Healthcare workers reacted angrily to the unions’ suspension of the indefinite strike. Over the last week, many have posted hostile comments on the union’s Facebook page. Many are demanding renewed strike action.
Victor Arriagada from a hospital in Concepcion said: “Always remaining as martyrs without receiving any reward… We are already tired, they restricted our vacations, some of us still continue to take 24-hour shifts. Who thinks about us? Damned dictatorship in which we are surviving, they make fun of us and still do not give us what we deserve.

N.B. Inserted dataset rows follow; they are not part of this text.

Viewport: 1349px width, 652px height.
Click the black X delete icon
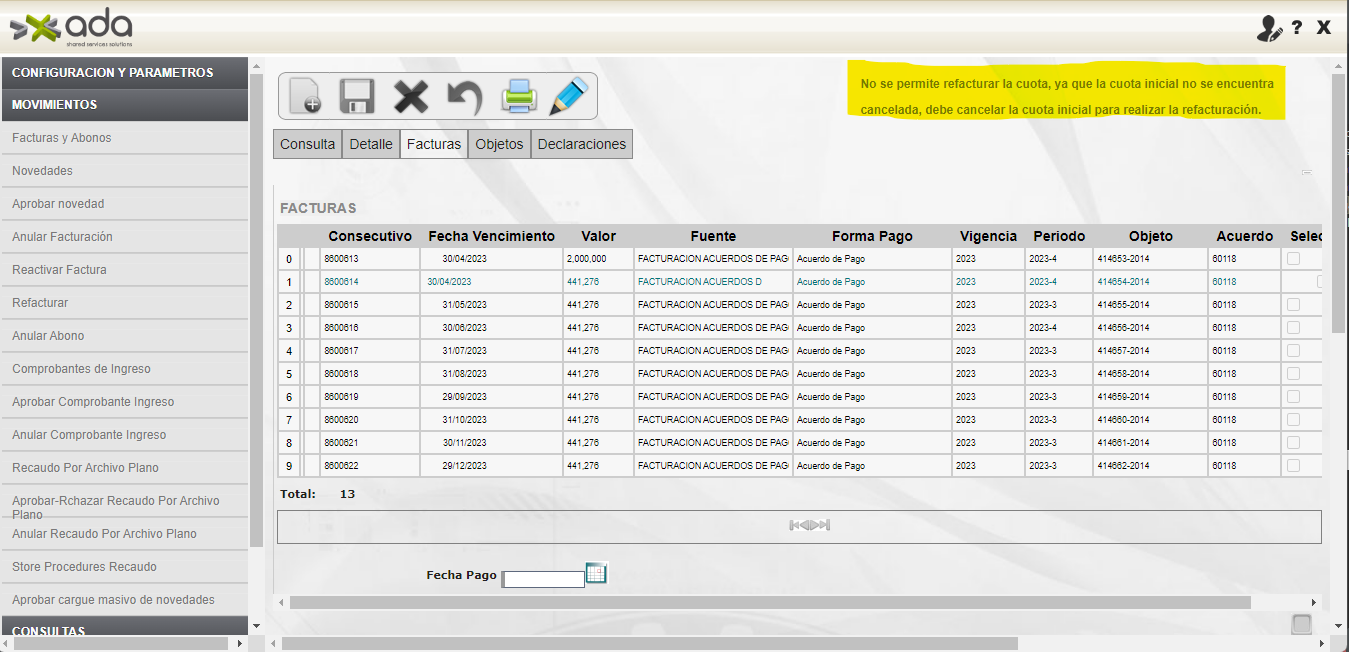point(410,97)
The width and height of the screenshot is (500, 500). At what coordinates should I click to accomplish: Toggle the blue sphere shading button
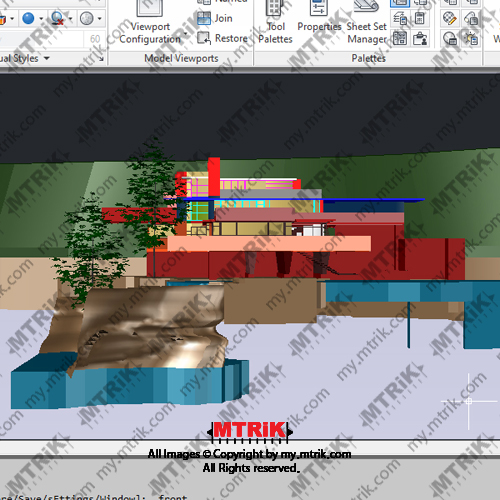pyautogui.click(x=28, y=18)
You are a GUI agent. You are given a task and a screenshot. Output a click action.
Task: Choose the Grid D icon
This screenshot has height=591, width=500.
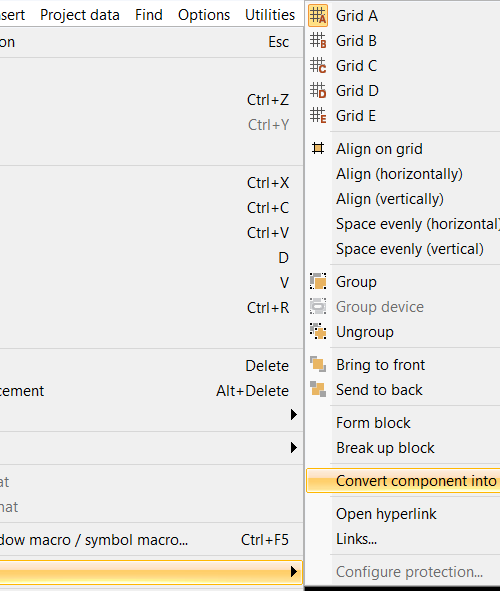[318, 90]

Hopefully, there will be an indefinite strike, enough of putting others first.”
Erica Perez from a family health center in Temuco said: “We do not live on applause. What do they expect us to do with 380 lucas (US$514 per month) that I earn? A complete family depends on me. I am a replacement and I do not get any bonus. Let’s fight so that for once we are all equally respected.”
Tatiana Saldías said: “A mockery...lack of respect for the people that have been working so closely with this pandemic on exhausting shifts...we are physically and mentally exhausted and this is how they recognize our work.”

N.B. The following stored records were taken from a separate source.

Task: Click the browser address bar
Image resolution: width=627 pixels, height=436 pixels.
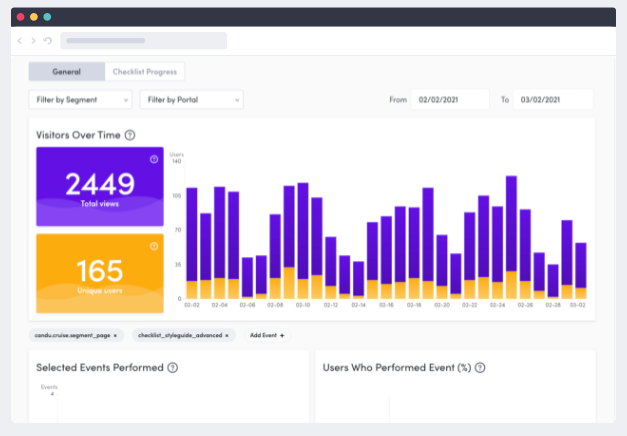Action: pos(143,41)
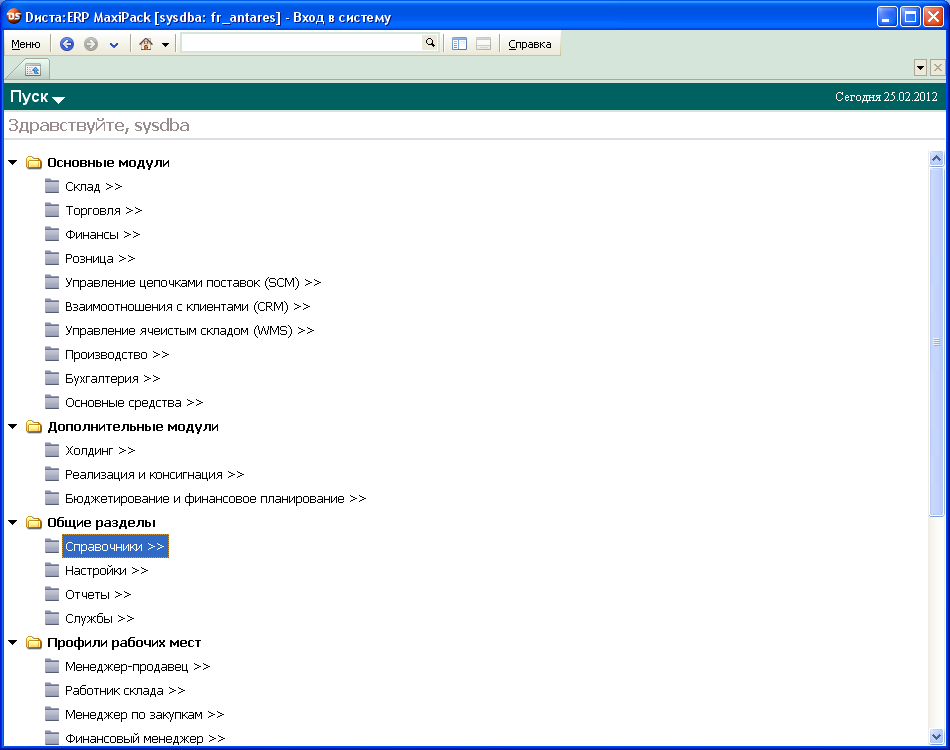Collapse the Профили рабочих мест group
This screenshot has height=750, width=950.
(x=13, y=642)

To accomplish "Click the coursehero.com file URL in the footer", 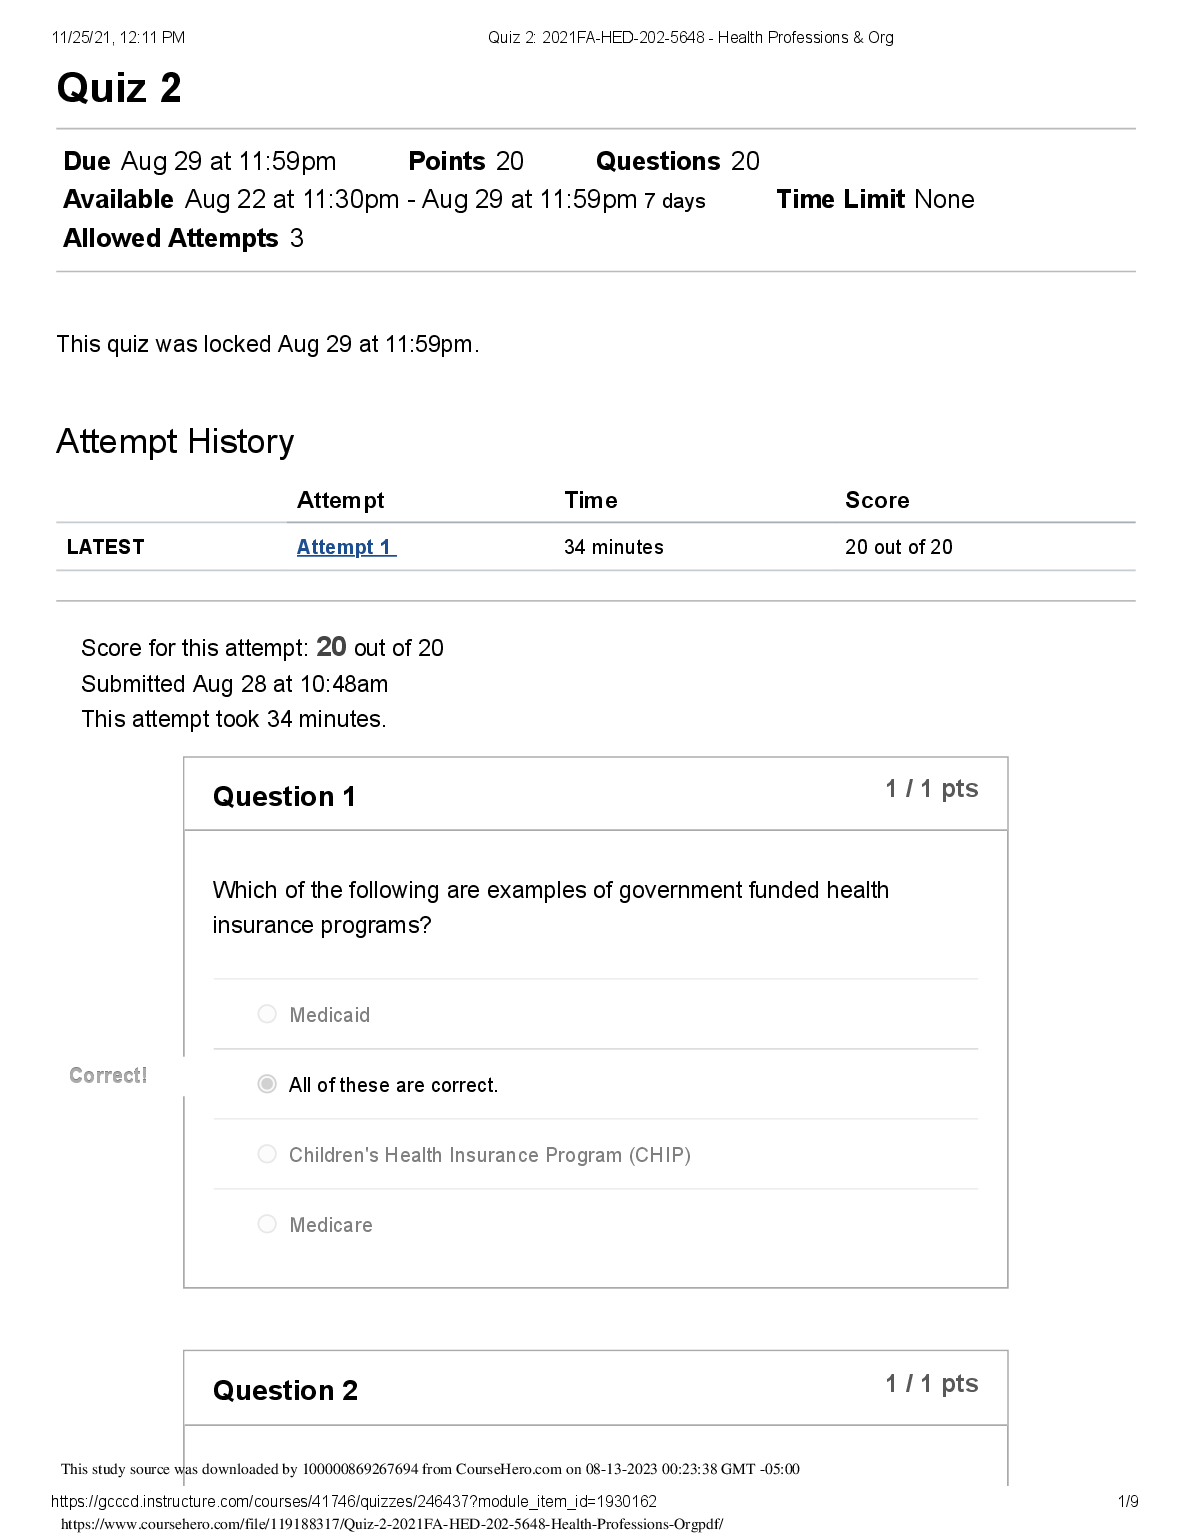I will click(x=392, y=1524).
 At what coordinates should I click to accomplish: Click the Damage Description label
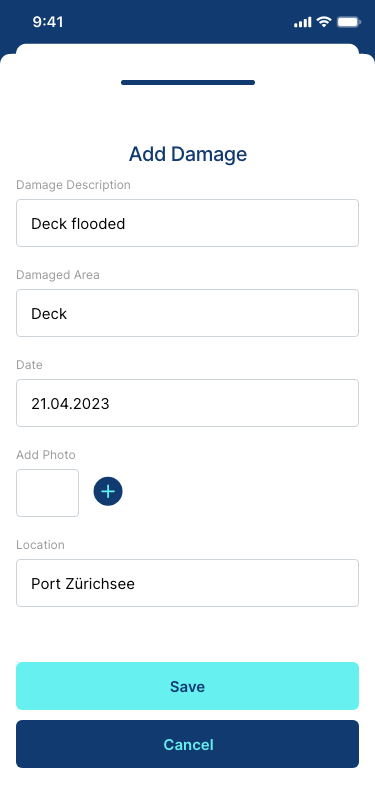point(73,185)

Janet Herrera from Santiago said: “now (the unions) say they’ve been disrespected, when they have lifted the strike. What did they expect? Pressure is created by fighting and not being sellouts to the government. We need leaders who are the voice of the members (not) inconsequential leaders who do not represent us.”

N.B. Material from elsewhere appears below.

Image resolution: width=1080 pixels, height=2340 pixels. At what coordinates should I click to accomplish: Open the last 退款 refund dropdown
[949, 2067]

Claudia Flores, also from Santiago: “They should have called an indefinite strike today already! What are they waiting for? They just go out and make a show of being indignant and blah blah blah. They have me fed up!!!!”
Hugo Barrientos from a hospital in Talcahuano said: “Listen this is the same crap as every year. It’s all stitched up, damned sellouts as always including the C.U.T. (Workers’ Central).”
Nicol Hidalgo a nursing technician from La Serena wrote: “A voice is telling me NATIONAL STRIKE.”
The healthcare unions’ latest demands are an insult added to the injuries inflicted by the ultra-right government. They are calling for a four percent increase for monthly incomes of 3,000,000 (US$4,085) and under, but outside the upper stratum of employees no-one receives such an income. This is revealed in their other demand to increase the minimum salaries of assistants to 409,000 (US$557); of administrative staff to 455,000 (US$619), technicians to 484,000 (US$659) and for professionals to 850,000 (US$1,157). These are starvation wages that the unions will help impose!
No faith can be placed in these thoroughly corrupted and pro-corporate organizations. The resources and wealth collectively produced by millions of workers is hoarded by a parasitic financial and corporate aristocracy and defended by the state, its institutions and the political parties that serve their interests.
Human life, health, welfare and livelihoods will take priority only when the working class breaks with bourgeois politics, especially the Stalinist PCCh, the pseudo left Frente Amplio and the establishment left, who accept the confines of parliamentary legality, capitalist private property and production for profit. The working class must expropriate all socially created wealth and place it in public hands.
Only with a revolutionary socialist perspective can the struggle of health professionals—and the working class as a whole—make any advances. It must reject the unions and create new organs of political power that are comprised of and controlled by the rank and file.